Most of us viewed PROFS as a joke. It served to simply relay information from IBM corporate which had no impact on my day-to-day duties. It was like reading Morse code intended for the navy when you were in the army. I could go weeks at a time without checking my inbox and often made fun of those (mostly management) who seemed to spend an inordinate amount of their day doing it.
By the time I left Oracle 25 years later, I would estimate that over 2/3 of my day was spent navigating my email. Even in meetings, I was only half listening as I browsed my “urgent” emails. And like the Israelites crossing the desert in the Bible, email seemed to be a cloud that followed me home and came with me on my vacations. Improvements to the cell phone and cellular networks made email exchanges easy, regardless of where you were. Now I could do email when I was in line at the grocery store!
Contrast this with the picture below, which reminds me of my summers growing up in Corona del Mar in the 1960s at the beach. Entire days hanging out with friends, lying in the warm sand to heat you up after a long swim in the ocean, are vivid memories. As soon as we got too hot in the sand we would go back into the water to cool off. Repeat. Over and over until it was time to go home.
There was no need to know about everything or be in touch with everyone.
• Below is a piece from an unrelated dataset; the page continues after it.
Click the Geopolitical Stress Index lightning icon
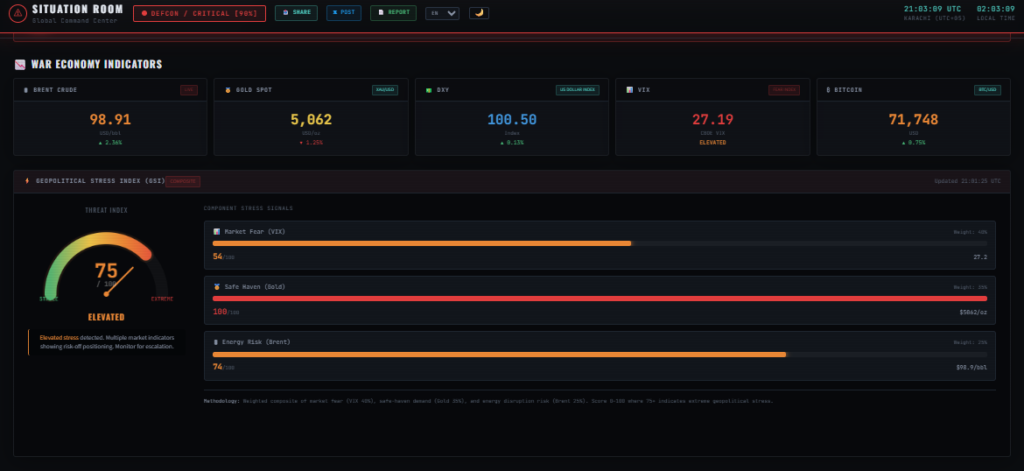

It was easier to be present and enjoy life for what it was at that very moment. Insert a cell phone into the hands of either of these two guys and it destroys the image. How could you be enjoying the hot sand after a cool swim while watching the waves if you were sending or reading an email? You could of course, but you will agree it would not be the same.
Enter Trader Joe’s. As my wife and I anticipated our COBRA health insurance plan ending, we began to look at options. Trader Joe’s offers a full benefits package for 30 hours a week on the clock. I filled out a simple job application and walked it down to our local TJs for an interview. No appointment necessary.
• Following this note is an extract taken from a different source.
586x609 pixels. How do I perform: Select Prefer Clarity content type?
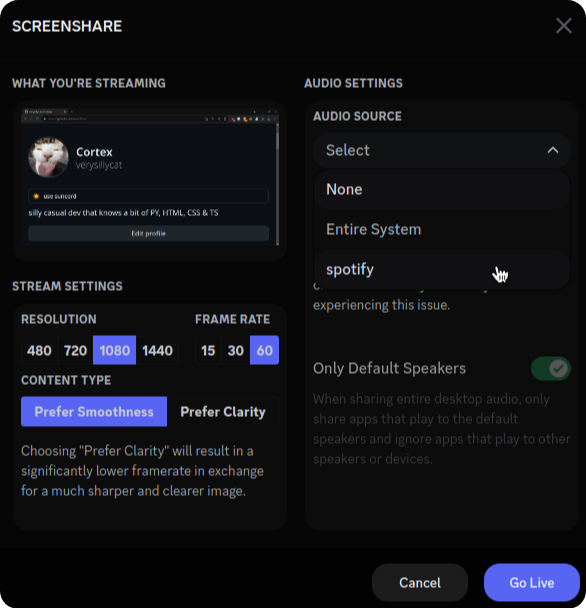(x=223, y=412)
In the interview, Amelia [Captain of the store] asked me a question about when I was available to work. Our discussion went something like this:
“I think you’re a good fit for Trader Joe’s. When would you be available to work?”
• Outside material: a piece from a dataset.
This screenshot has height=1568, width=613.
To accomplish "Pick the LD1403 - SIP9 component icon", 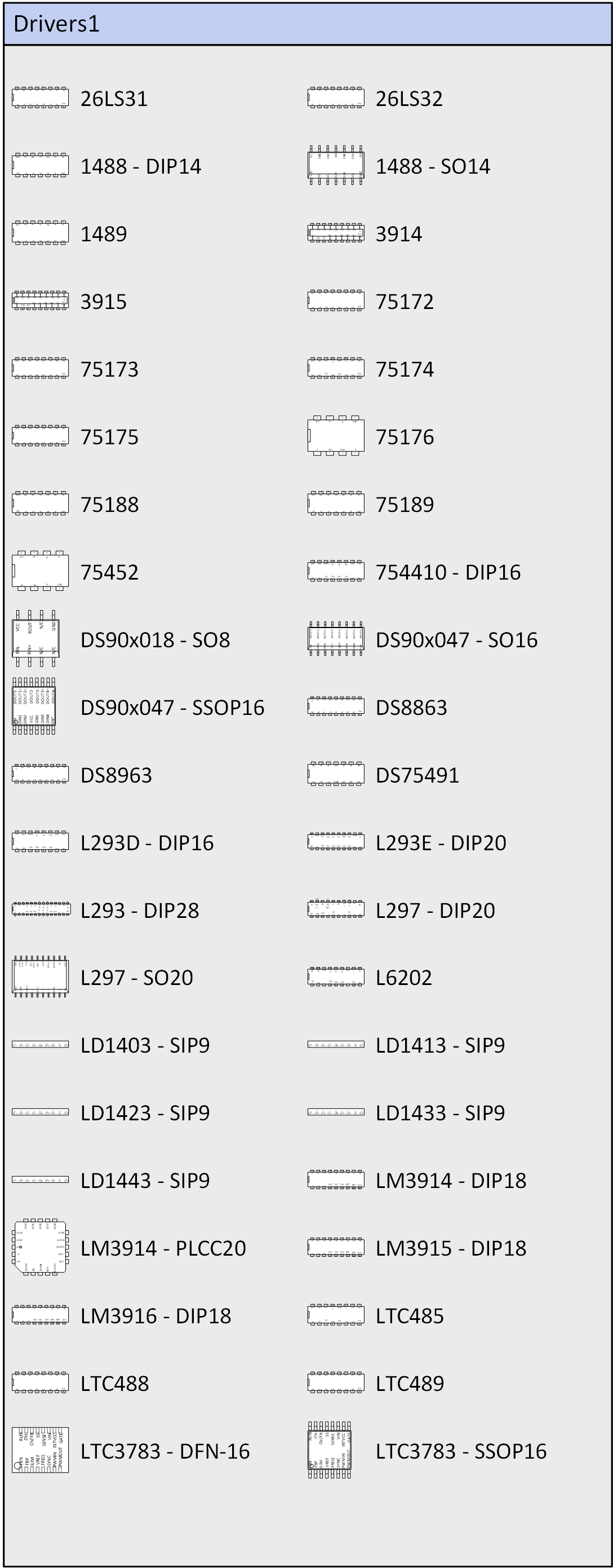I will (40, 1045).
“That is complicated for me. Could I send you an email on the days and times?”
“We don’t do email at Trader Joe’s.”
“We don’t do email at Trader Joe’s.“
- Mike [extending my hand to shake]:
“When can I start?”
What the !?!?
Deciding to give it a try and see if that is really the case, I am now five months in and am loving it. At the end of the day I feel completely content to know that I worked hard to get the job done and can go home satisfied. I’m working harder and resting more than I have in a long time. No email.
Here’s 10 things I like about working at Trader Joe’s:
1. “We don’t do email.”
We rest more.
2. We’re on a ship.
We’re all at sea on a ship in the South Pacific at TJs. Our jobs are crystal clear. One Captain (aloha shirt), a couple Mates (different aloha shirt), and Crew Members (hibiscus T-shirts) communicate by ringing bells that allow us to be “armed to the teeth” to react to our customer needs on a moments notice.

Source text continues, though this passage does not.